JK: Koselleck’s concepts of temporalization, ideologization, democratization, and politicization constitutes a heuristic framework for analyses of the Sattelzeit. In 2010, Christian Geulen argued that a Begriffsgeschichte of the 20th century requires an altered analytical framework as well as a discussion about metaphorology and a productive engagement with the historiography of discourse in order to handle the enormous proliferation of sources, the emergence of new source types, and the internationalization of conceptual semantics. Is Koselleck’s analytical framework suitable for a conceptual history of the 20th century, and where do you see the most urgent need for methodological innovation in Begriffsgeschichte?

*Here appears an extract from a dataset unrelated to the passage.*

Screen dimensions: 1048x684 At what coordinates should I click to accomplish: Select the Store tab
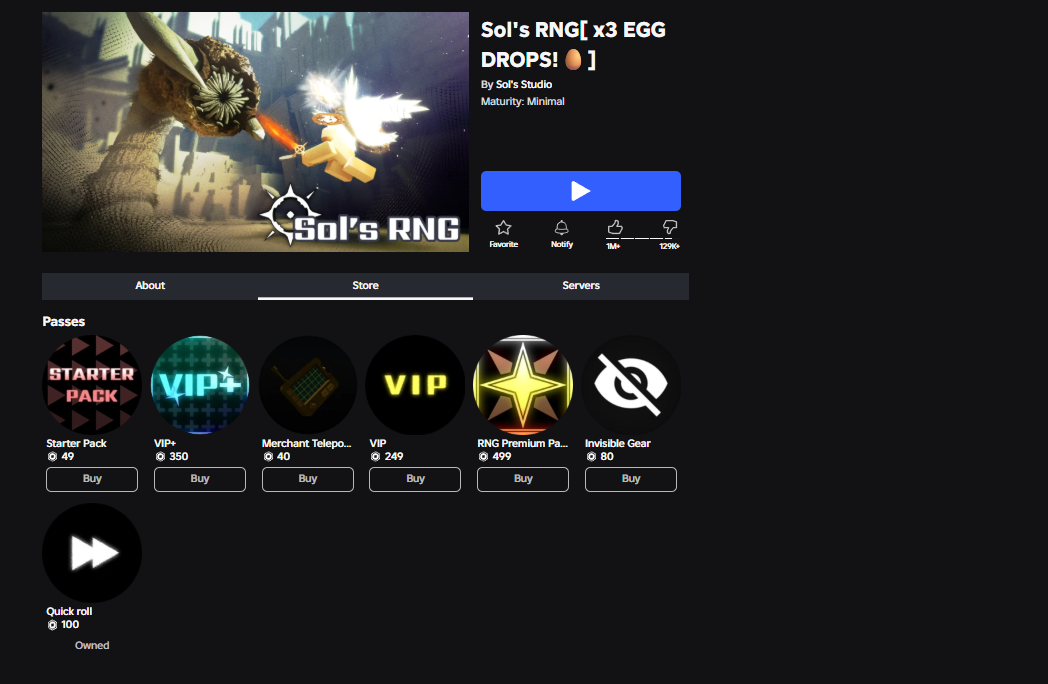[x=366, y=286]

FS: In the discussion about the Geschichtliche Grundbegriffe of the 20th century, the limits of Koselleck’s approach became very apparent. However, there is a lack of more systematic evaluations of existing works of 20th-century conceptual history in order to develop a new instrumentarium. What seems obvious to me is that Koselleck’s heuristic conceptual apparatus needs to be modified and supplemented. Thus, we should not just try to continue Koselleck’s project, but to rewrite and overwrite it from the perspective of a changed present. This also means modifying Koselleck’s approach from the Geschichtliche Grundbegriffe, which was conceived half a century ago, and altering the methodology with which we look at concepts. For example, this applies to the use of wider and, thanks to digital technology, more easily evaluable source material, a focus on metaphors, which Koselleck had already called for, as well as a new emphasis on interdisciplinarity because more recent key concepts, such as ecology, climate, biodiversity or sustainability either originated in the natural sciences or are firmly grounded within them. Among the new heuristic categories that have been proposed since, such as scientification, anglicization, popularization, medialization, spatialization, fluidization, emotionalization, and aestheticization, I find scientification especially plausible. With the development of new media and their international or even global range, we have to methodologically account for the accelerated processes in which concepts are disseminated. Furthermore, a conceptual history of the 20th century would have to distinguish between different forms or types of concepts and pay particular attention to what sociologists call “middle-range concepts”. These exemplify the tendency of a declining stability or, put differently, faster expiration of concepts, which testifies to the accelerated historical dynamic. However, it could also be that these problems with Koselleck’s conceptual apparatus become even more fundamental and that, as a result, Begriffsgeschichte loses its historical plausibility as concepts forfeit their long-term stability and thus their status as the most important medium for political struggles.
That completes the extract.